疫病が流行しているのでよぶんな外出を控えるようにという通達が出された。それから三年、大学の授業はほぼ対面に戻る。なし崩しに制限のなくなった生活の中、感染症は再流行するだろう。社会での扱いが変わったからといって病気がなくなるわけではない。死ぬ人がいなくなるのではない。後遺症がなくなるのではない。もちろん。
しかしそれはそれとして大学に学生がいっぱいるのはいいものである。新学期、とわたしは思う。
研究業界の就職のしんどいことはインターネットでもよく言われている。それでもわたしは自分が期間の定めのないアカデミックポジションを取れる確率は八割と踏んでいた。抜きん出た才覚や業績があるからではない。研究者としては並である。
わたしはいわゆる教育大学で要求される多様な仕事をこなすことができるし、「こんなの自分の仕事じゃない」とか思うことがなく、必要ならハードな交渉をする。「これ教えられますか」と言われればハイハイと勉強して翌年度から授業する。北海道から沖縄まで引っ越しOKだし、山の中だろうが都心だろうが文句なく着任する。だからまあアカデミアのはしっこのほうでやっていけるだろうと、そう思っていた。
小さな学校法人で大量の授業を担当しつつ雑務に走り回り、夜中に自腹で研究しながらときどき科研費の小さい予算を取ってしょぼしょぼと論文を書き、ぱっとしないまま定年までやっていく、そんな教員になるだろうと思っていた。そういう人生はわりと楽しそうだなと。
しかし現在のわたしは、複数の職場を経てほどほどのブランド力のある大学でテニュアを取り、昇任を済ませ、科研費もずっと持っている。予想外である。スーパーラッキーである。ずっとスーパーラッキーなまま労働している。
そのあいだにけっこうすごいことも言われた。女性だからポジションがもらえて、とか、何採用ですかとか(何って、公募である)、要するに「お前はどんな小ずるい手段で過大な評価を得たのか」というようなことを、複数回言われた。

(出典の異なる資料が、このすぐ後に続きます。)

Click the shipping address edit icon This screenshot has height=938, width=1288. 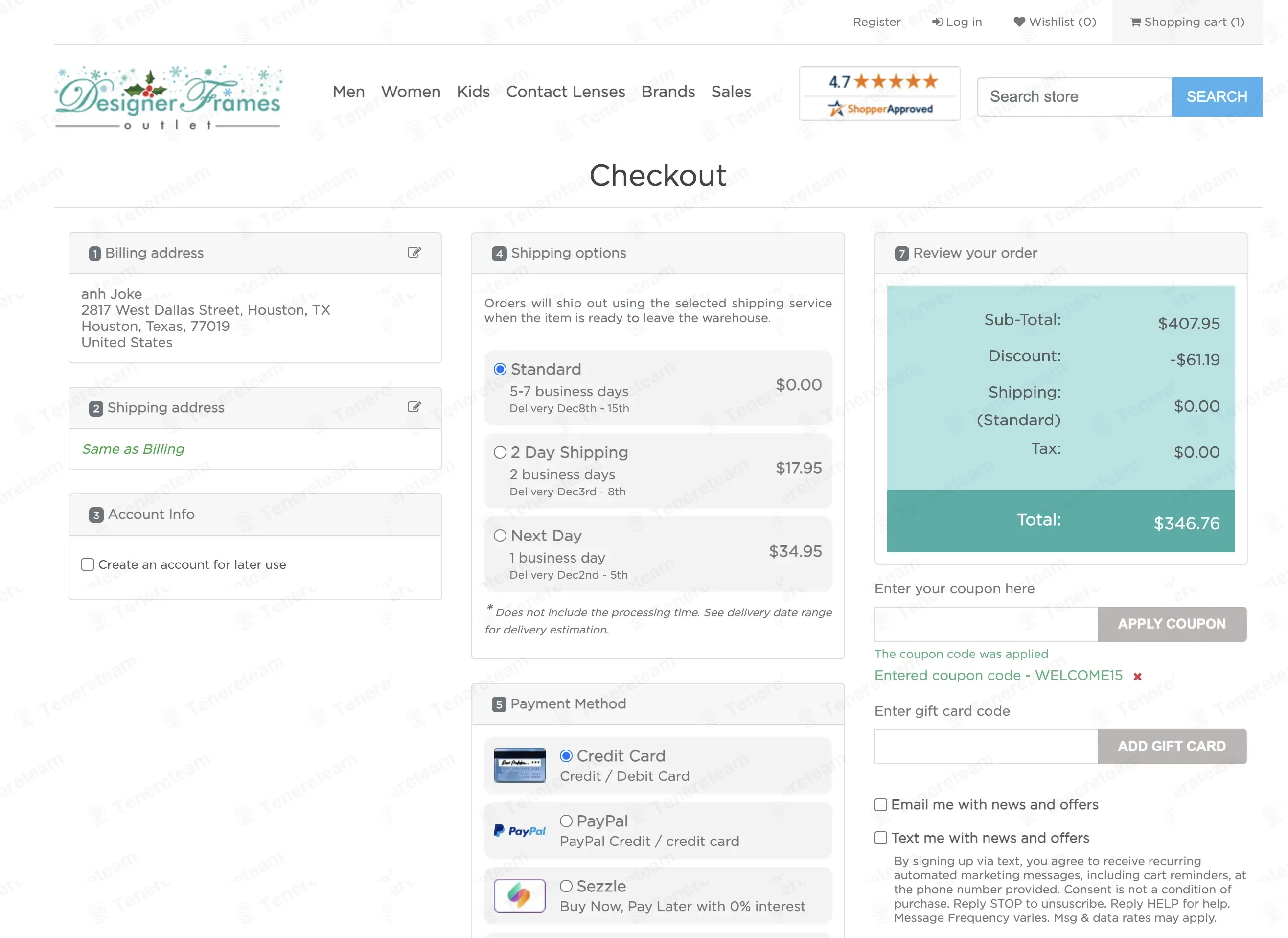point(414,407)
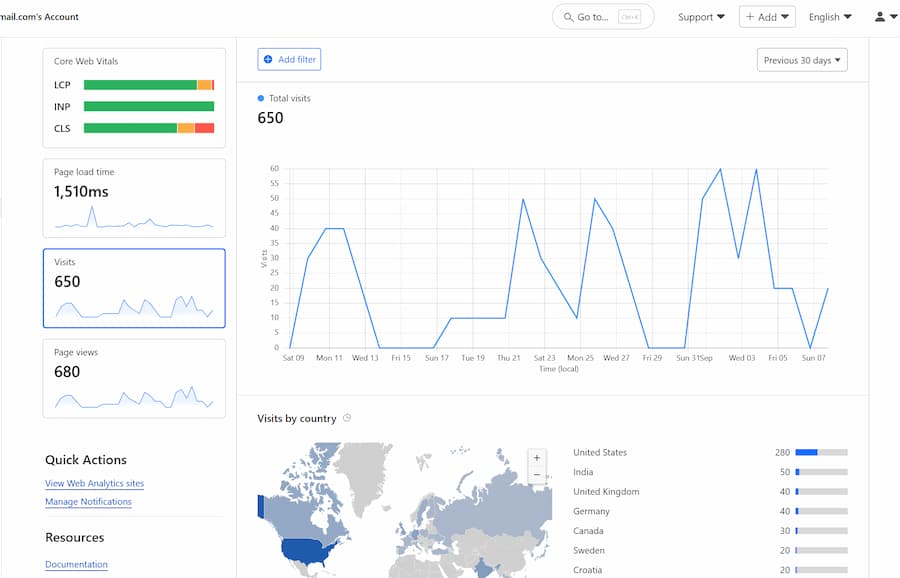Toggle the Total visits series on the chart
900x578 pixels.
(287, 98)
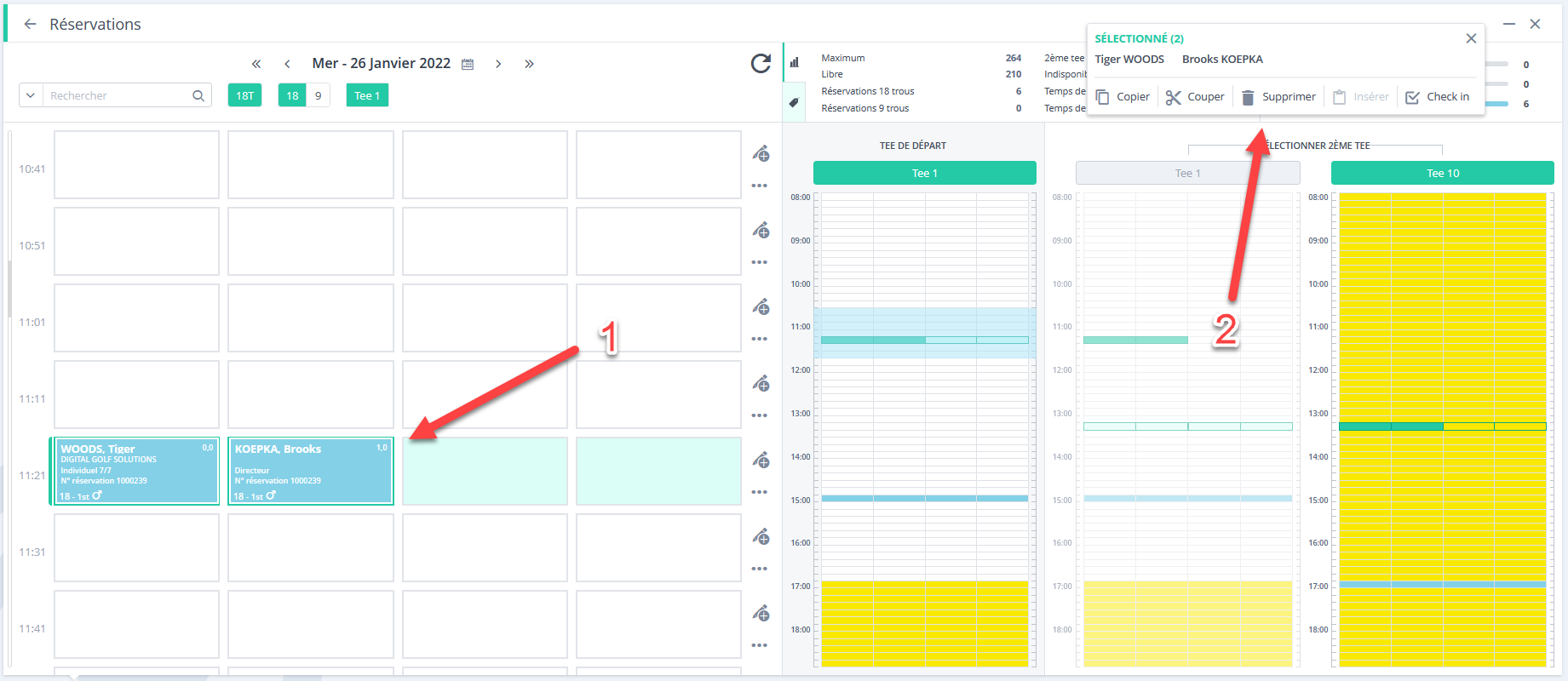Toggle the 9 holes filter
The image size is (1568, 681).
(319, 95)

気持ちはわからなくもない。自分より劣っていると感じる人物が自分より良いように見えるポジションを得ていたら気分が悪くなることもあるだろう。
でもアカデミックポジションは研究能力がすぐれているから手に入るのではない。この業界のマッチングは求人ごとに細かく異なるから、自分よりマッチ度の高いライバルが応募したら、自分の方が論文本数を積んでいても負けである。業界内では「書類を見たらすばらしい候補がいて絶対採用だと思っていたのだが、面接の結果とんでもない人物だということがわかり、別の凡庸な候補が繰り上げ当選した」というような話も聞く。一定の水準を超えたら、採用は運とタイミングなのだ。
いつもはそう思っている。でもときどき、なぜ、と思う。たまたまだとわかっていてなお、思う。たとえばわたしよりずっと研究能力があったのに心が繊細でプライドが高くて就職に苦労して業界を去った友だちの写真が出てきたときなんかに。
わたしよりあの人が残ったほうが有益だった、と思う。そのほうが正しい、と思う。わたしがここにいることは相対的に有益でなく、相対的に正しくない。そう思う。
自信なんかいつだってない。ただ、わたしには、自信がないから動けませんと言って立ち止まることのできる環境が与えられなかった。死にたくないから動いていた。それだけのことである。それだけの人間だから、わたしはときどきさみしい。相対的に無益で、相対的に不正だから。
そんなとき、わたしは蟹座のことを考える。
少女のころにギリシャ神話の本を読んだ。自分の星座のお話はどんなだろうと思ってページをめくると、「英雄ヘラクレスに踏まれたカニが星座になった」と書かれていた。よく戦ったのかと思ったらそんなことはなく、ただ踏み潰されただけだった。
踏まれたカニ。
なんで、と少女のわたしは思った。十二個しかない星占いの星座ポジションの一つが、踏まれたカニて。よそにまだなんぼか見栄えのするもんあるやろ。
でも踏まれたカニはずっと蟹座をやっている。少女のころのわたしのような人間に「いやあんた踏まれたカニて」とかつっこまれながら、文句も言わずにやっている。立派なことである。わたしはそう思う。蟹座の自分も蟹座のように働こうと思う。
学生たちのマスク越しの笑い声が響く。自分を踏まれた蟹のように思う学生はときどきいる。そういう学生に気づいたら、蟹座の話をしようと思う。